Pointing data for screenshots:

[start]

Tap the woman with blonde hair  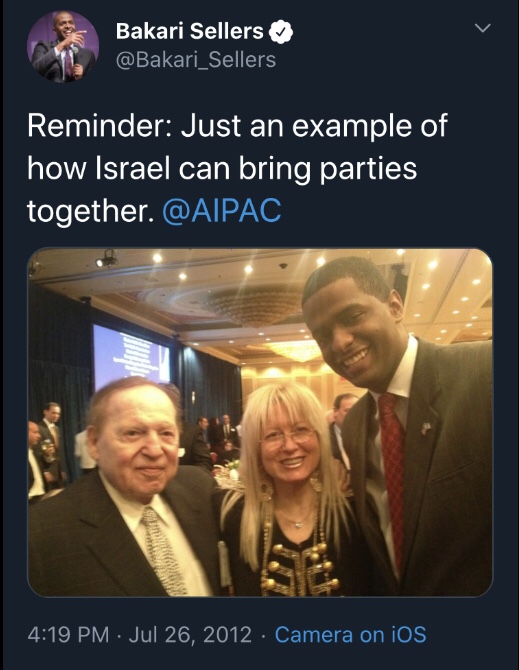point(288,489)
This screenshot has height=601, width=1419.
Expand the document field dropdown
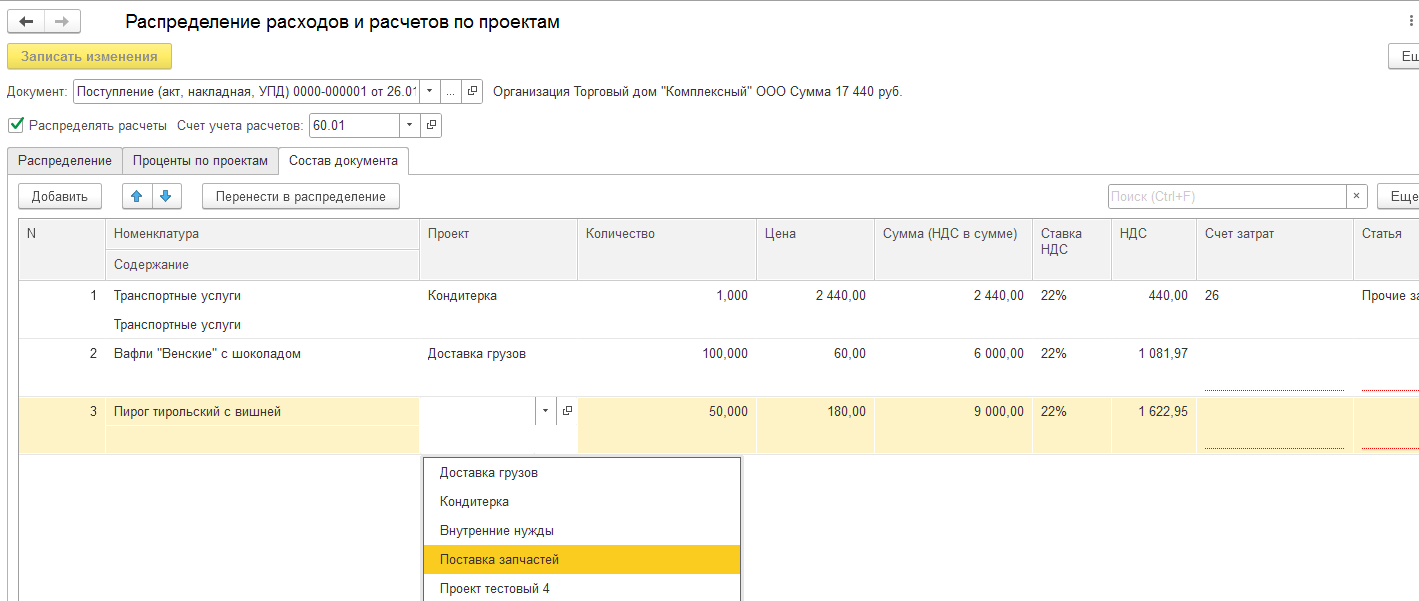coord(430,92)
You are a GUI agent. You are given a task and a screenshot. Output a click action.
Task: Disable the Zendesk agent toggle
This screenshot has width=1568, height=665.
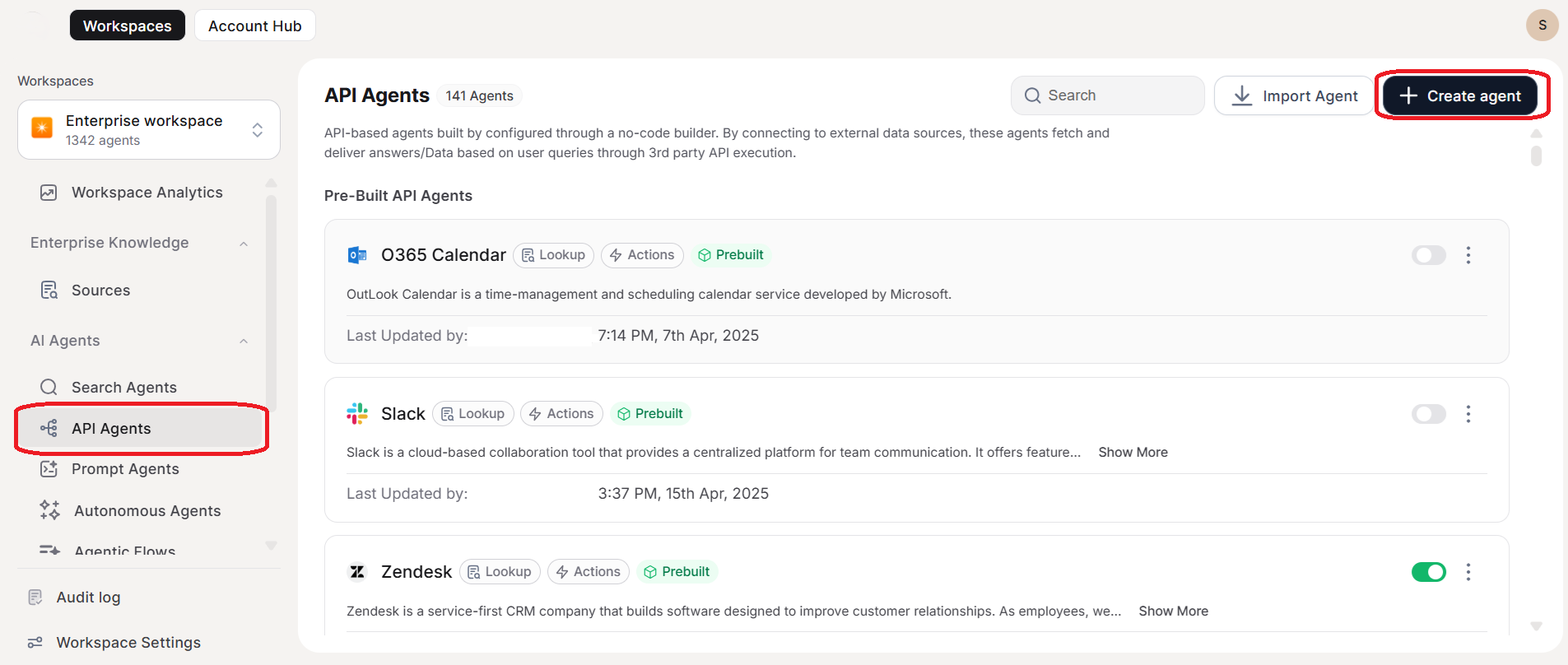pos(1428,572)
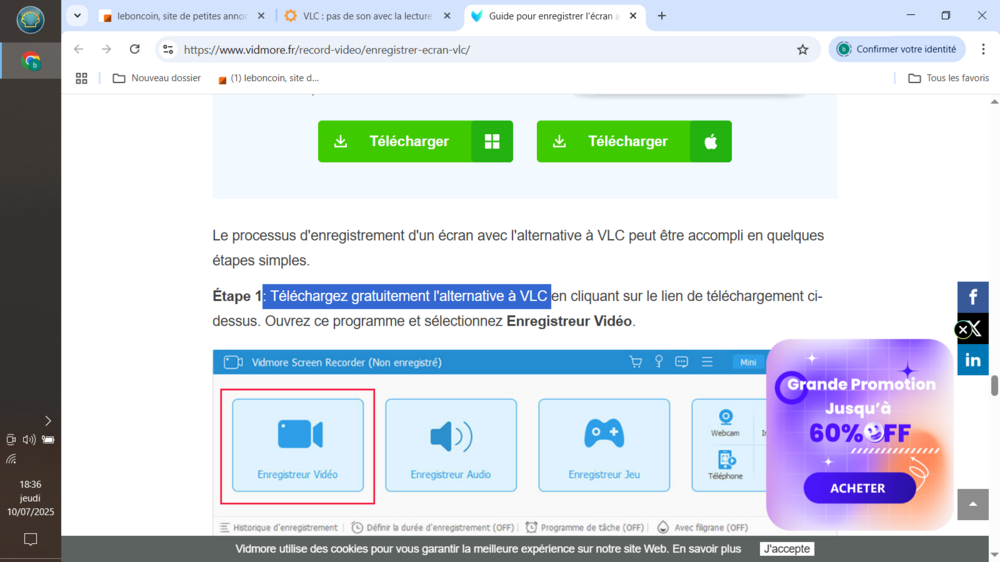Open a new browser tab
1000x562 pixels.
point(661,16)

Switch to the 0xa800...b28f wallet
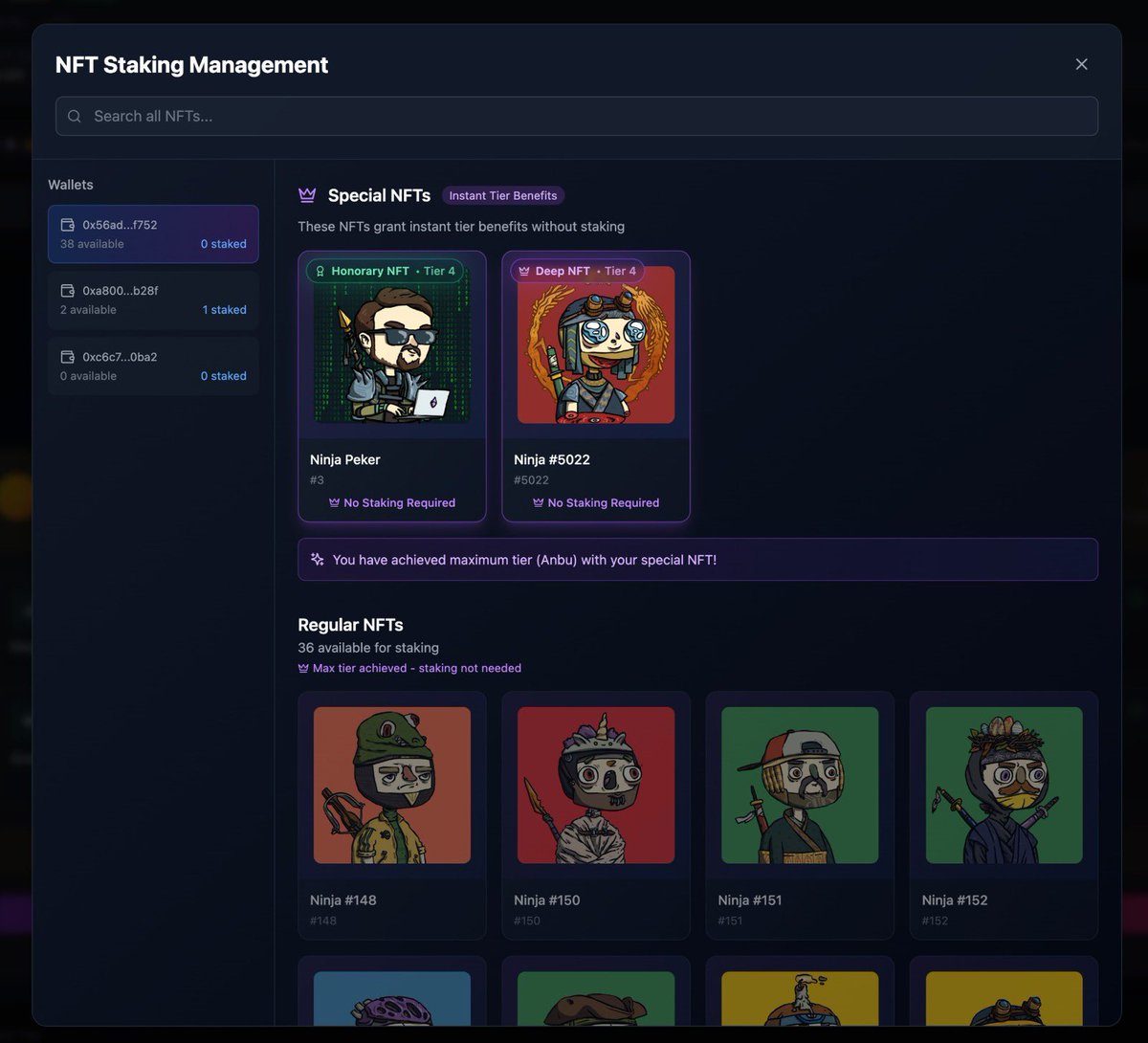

[end]

Goal = Rewrite the records from the line containing "This screenshot has height=601, width=1419." through the end of the records, changing "toggle" to "switch" and leaving everything else as it stands. Omit the pictures.

Exercise response =
This screenshot has height=601, width=1419.
Expand the document field dropdown
coord(430,92)
You are a GUI agent. You are given a task and a screenshot. Output a click action.
Task: Disable the Zendesk agent switch
This screenshot has width=1568, height=665.
pos(1428,572)
Open a new browser tab
1000x562 pixels.
point(661,16)

Switch to the 0xa800...b28f wallet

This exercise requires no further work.